» **REQUIRED ACTION**: Omit every picture, then give all the entries again exactly.

» **SUPPLIED ENTRIES**:

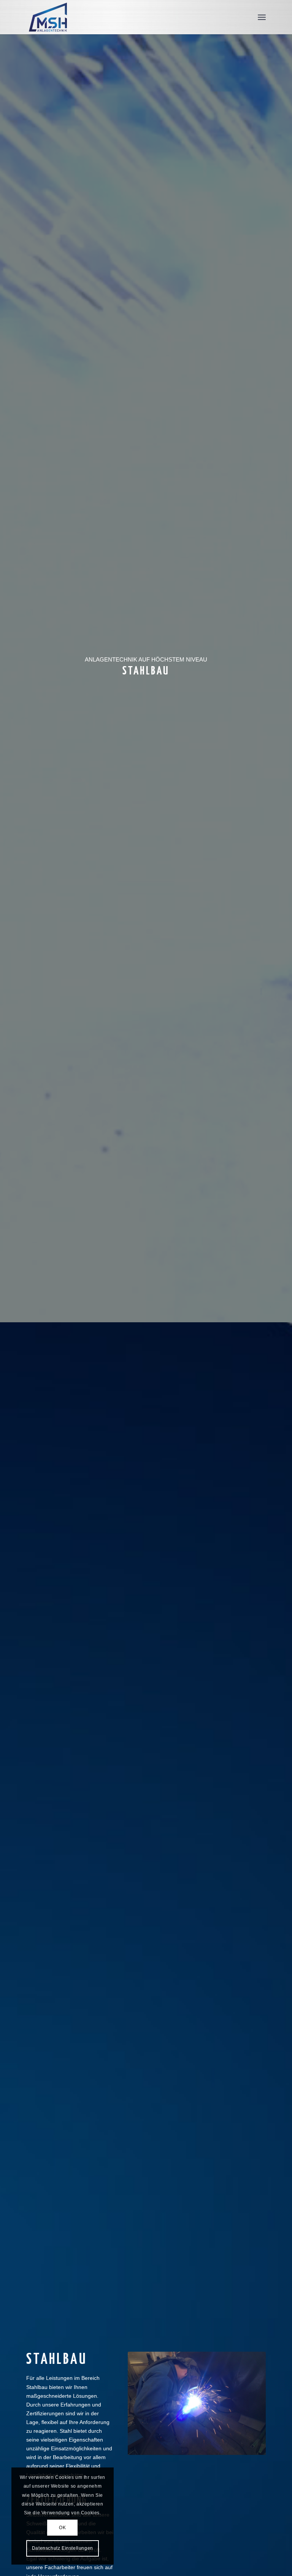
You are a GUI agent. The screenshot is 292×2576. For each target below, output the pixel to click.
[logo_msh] (49, 17)
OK (62, 2527)
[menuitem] (262, 17)
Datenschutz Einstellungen (62, 2548)
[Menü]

» **ANSWER**:
You are a GUI agent. The screenshot is 292×2576. For each target below, output the pixel to click.
[logo_msh] (49, 17)
OK (62, 2527)
[menuitem] (262, 17)
Datenschutz Einstellungen (62, 2548)
[Menü]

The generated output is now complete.